§ **ASSIGNMENT**
According to the blog post, what did Great-Grandma Lamb wear on her feet instead of shoes?

§ **SELECTED TEXT**

▼

Thursday, January 28, 2010

The Ugly Truth

Throughout my childhood, my family took yearly road trips to Utah
to visit great-grandparents and distant relatives. We used to stay at my Great-Grandma Lamb's house (dad's dad's mom). I remember her fruit trees on the hill in her back yard, with a bench-swing right in the middle of the orchard. I remember how adventurous her dark cinderblock basement was with tunnels that went through the walls. But most of all, I remember... her feet. The poor woman had toes that were so mangled by corns, bunions, hammer toes, age and genetics that she couldn't wear shoes anymore. She wore nude nylons and slippers- a combination that provided flexibility enough to allow for the unnatural shape of her feet. And I remember hearing through out my youth that, "Looks like you have your Great-Grandma Lamb's feet." AAAAAHHHHHhhhhhhhh!!!!!

I went to a podiatrist once, as a teenager. I wasn't there long. He told me I was
too young to start then, but to "expect multiple surgeries on those feet in the future." Thanks doc. Then, a couple of years ago, driving home from work, a commercial on the radio asked me, "Do you have a bunion on one or both of your feet?" Yes. "Does it sometimes give you pain or discomfort?" Yes. "Are you unable to wear the stylish shoes you really want to because of this hiddeous growth of bone out of the side of your foot?" Yes, Yes, Yes. The commercial was advertising free bunionectomies to patients willing to test out a new post-operative pain medication. I couldn't participate at the time because I was pregnant, but I thought, "Man, I need that surgery anyway. How cool would it be to get it done for free?" Needless to say, I took advantage this time the commercial came around.

▲

Dataset entries
▼

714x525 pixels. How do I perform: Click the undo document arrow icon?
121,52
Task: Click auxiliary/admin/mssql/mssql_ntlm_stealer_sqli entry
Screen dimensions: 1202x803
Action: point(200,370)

▲

§ **TASK SOLUTION**
Nude nylons and slippers.